⚡️ Speed up function `find_last_node` by 16,584% #195

codeflash-ai · 2025-12-22T22:41:26Z

📄 16,584% (165.84x) speedup for `find_last_node` in `src/algorithms/graph.py`

⏱️ Runtime : 65.2 milliseconds → 391 microseconds (best of 250 runs)

📝 Explanation and details

The optimized code achieves a 166x speedup by eliminating redundant nested iterations and replacing them with efficient set-based lookups.

Key Optimizations

1. Early Return for Empty Edges
The optimization adds a fast-path check: if there are no edges, return the first node immediately. This avoids any iteration overhead for disconnected graphs, providing 157-314% speedup on such cases.

2. Set-Based Source Lookup
The critical optimization replaces the nested all(e["source"] != n["id"] for e in edges) check with:

First, build a set of all source node IDs: sources = {e["source"] for e in edges}
Then use fast set membership: n["id"] not in sources

This transforms the algorithm from O(nodes × edges) to O(nodes + edges) complexity.

Why This Works

In the original code, for each node, it iterates through all edges to check if that node is a source. With 1000 nodes and 1000 edges, this performs up to 1 million comparisons.

The optimized version builds the source set once (1000 operations), then does constant-time set lookups for each node (1000 × O(1)), totaling ~2000 operations—a 500x reduction in work.

Performance Impact by Test Type

Empty edges cases: 157-314% faster (early return optimization)
Small graphs (2-10 nodes): 22-94% faster (overhead of set creation still worthwhile)
Large linear chains (1000 nodes): 32,000%+ faster (quadratic → linear complexity)
Large cycle graphs: 32,496% faster (must check all nodes, massive iteration savings)
Star graphs: 87-93% faster (many edges but set lookup scales well)

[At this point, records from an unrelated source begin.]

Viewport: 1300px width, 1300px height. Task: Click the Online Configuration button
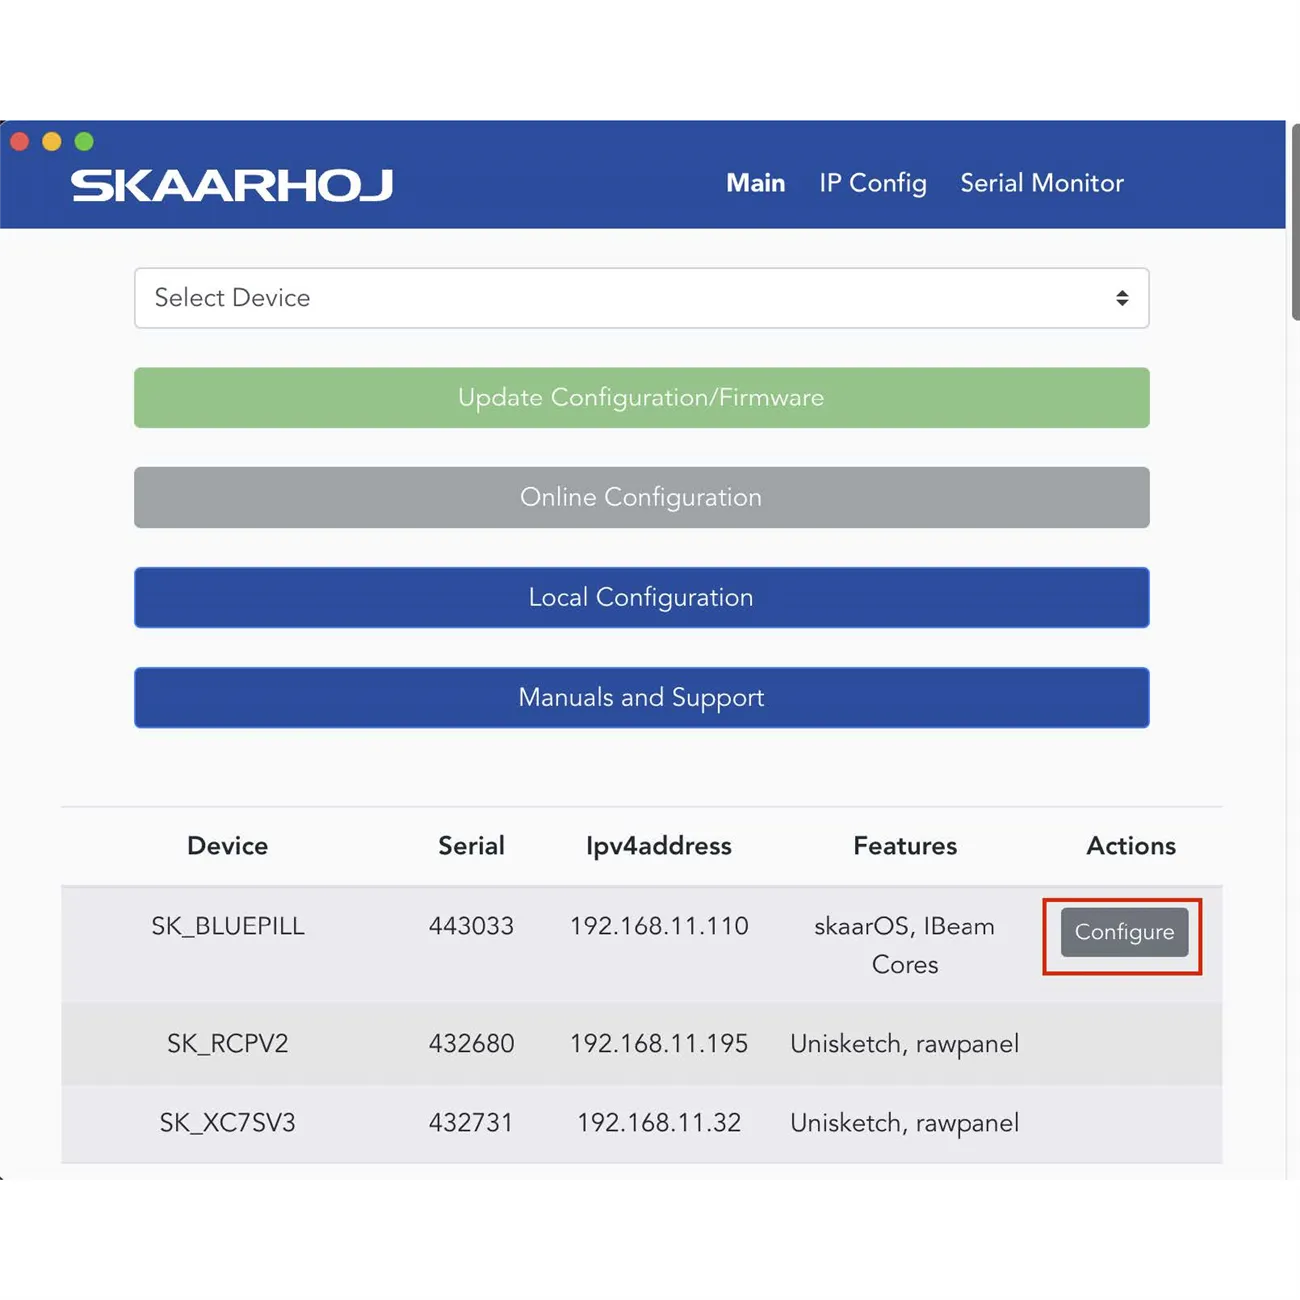(641, 497)
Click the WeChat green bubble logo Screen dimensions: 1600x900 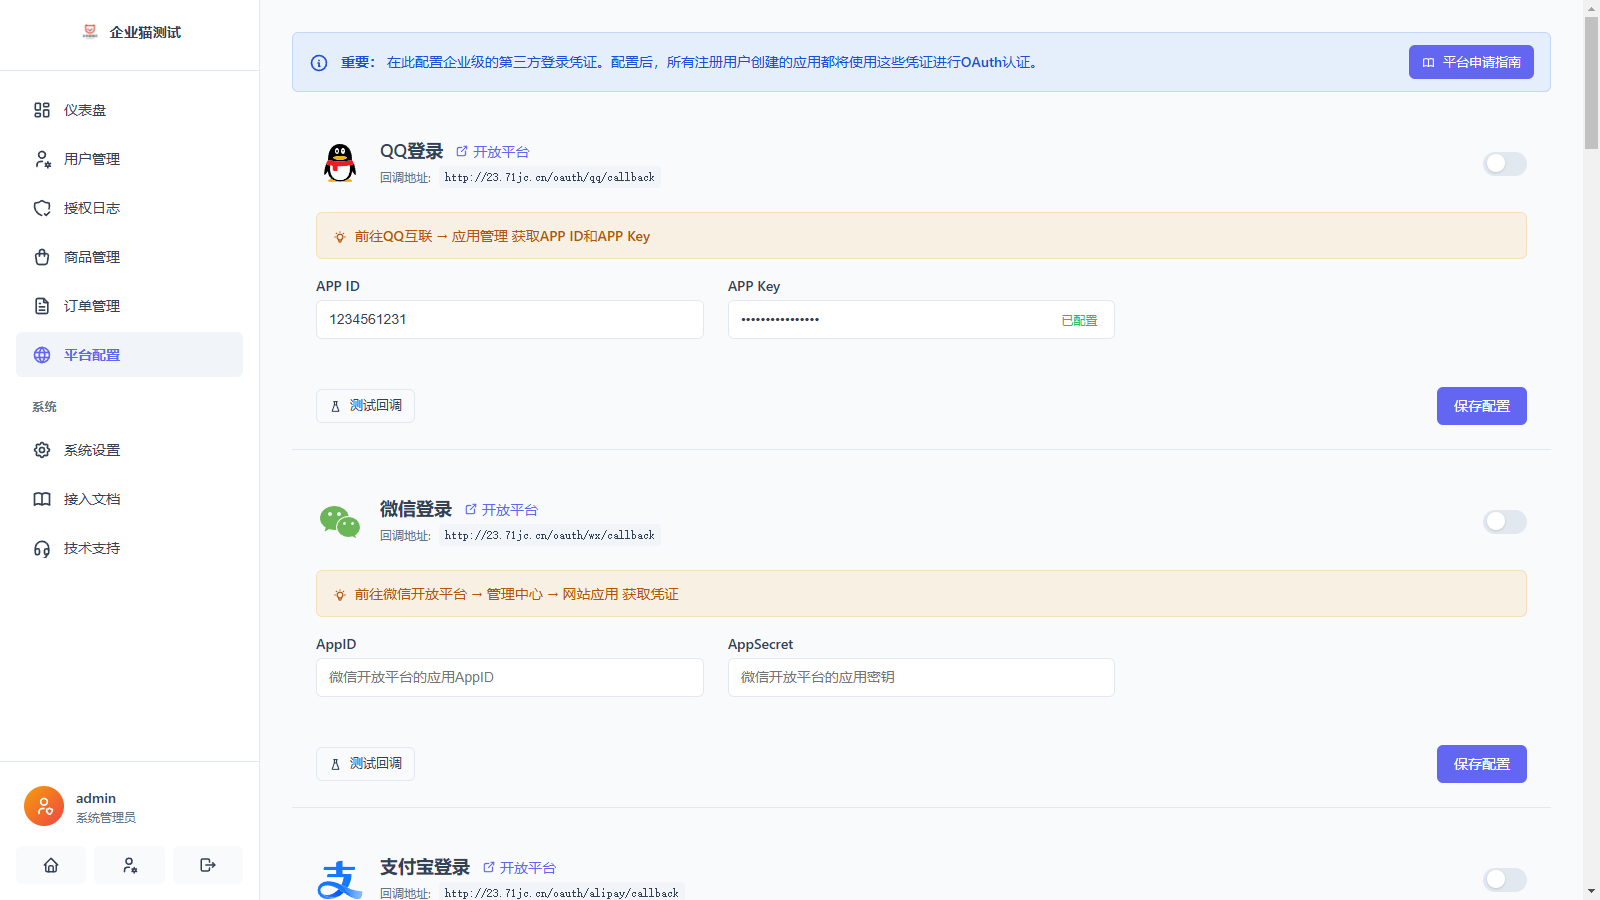[340, 521]
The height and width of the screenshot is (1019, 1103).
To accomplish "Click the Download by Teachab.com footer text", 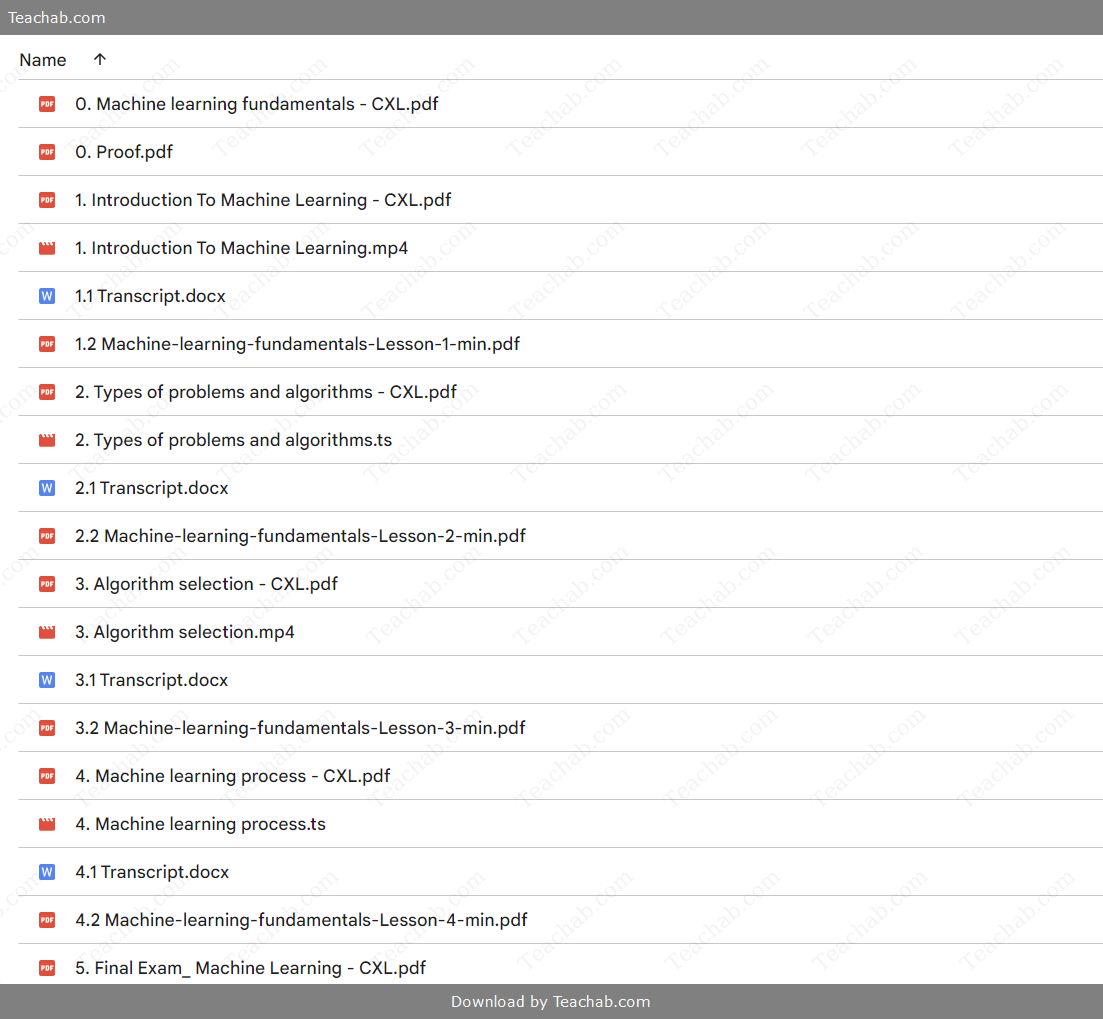I will tap(551, 1001).
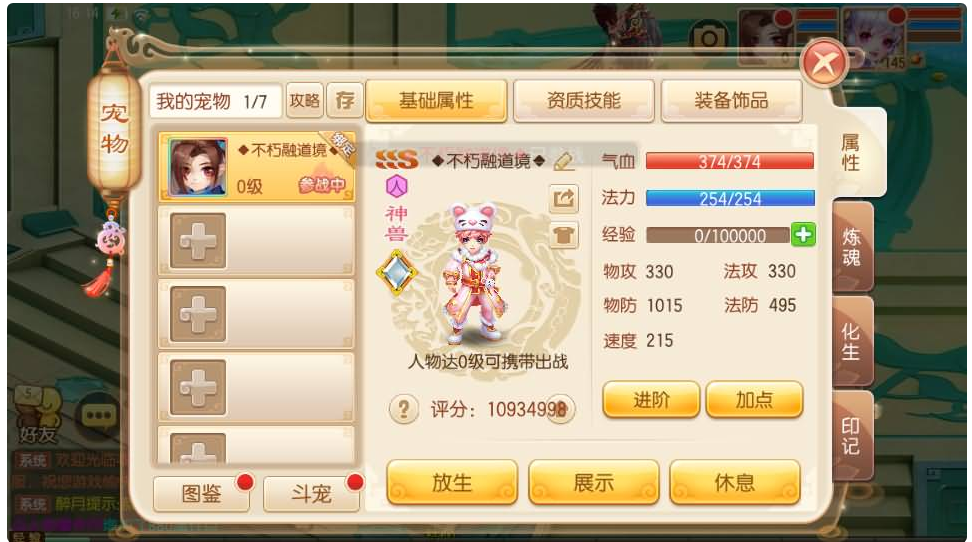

The optimization particularly excels when there are many nodes and edges, as it eliminates the quadratic blowup that occurs in the nested iteration pattern of the original implementation.

✅ Correctness verification report:

Test	Status
⚙️ Existing Unit Tests	🔘 None Found
🌀 Generated Regression Tests	✅ 40 Passed
⏪ Replay Tests	🔘 None Found
🔎 Concolic Coverage Tests	🔘 None Found
📊 Tests Coverage	100.0%

🌀 Click to see Generated Regression Tests

from __future__ import annotations

# imports
import pytest  # used for our unit tests
from src.algorithms.graph import find_last_node

# unit tests

# 1. BASIC TEST CASES


def test_single_node_no_edges():
    # One node, no edges; node should be returned as last node
    nodes = [{"id": 1, "label": "A"}]
    edges = []
    codeflash_output = find_last_node(nodes, edges)
    result = codeflash_output  # 1.17μs -> 333ns (250% faster)


def test_two_nodes_one_edge():
    # Two nodes, one edge from 1 to 2; 2 should be last node
    nodes = [{"id": 1, "label": "A"}, {"id": 2, "label": "B"}]
    edges = [{"source": 1, "target": 2}]
    codeflash_output = find_last_node(nodes, edges)
    result = codeflash_output  # 1.96μs -> 1.17μs (67.8% faster)


def test_three_nodes_linear_chain():
    # Three nodes in a chain: 1->2->3; 3 should be last node
    nodes = [{"id": 1}, {"id": 2}, {"id": 3}]
    edges = [{"source": 1, "target": 2}, {"source": 2, "target": 3}]
    codeflash_output = find_last_node(nodes, edges)
    result = codeflash_output  # 2.33μs -> 1.29μs (80.7% faster)


def test_multiple_terminal_nodes_returns_first():
    # Two nodes with no outgoing edges; should return the first found
    nodes = [{"id": 1}, {"id": 2}]
    edges = []
    codeflash_output = find_last_node(nodes, edges)
    result = codeflash_output  # 1.21μs -> 333ns (263% faster)


def test_cycle_graph():
    # Nodes 1->2->3->1 (cycle); all have outgoing edges, so should return None
    nodes = [{"id": 1}, {"id": 2}, {"id": 3}]
    edges = [
        {"source": 1, "target": 2},
        {"source": 2, "target": 3},
        {"source": 3, "target": 1},
    ]
    codeflash_output = find_last_node(nodes, edges)
    result = codeflash_output  # 2.29μs -> 1.33μs (71.9% faster)


# 2. EDGE TEST CASES


def test_empty_nodes_list():
    # No nodes; should return None
    nodes = []
    edges = []
    codeflash_output = find_last_node(nodes, edges)
    result = codeflash_output  # 750ns -> 292ns (157% faster)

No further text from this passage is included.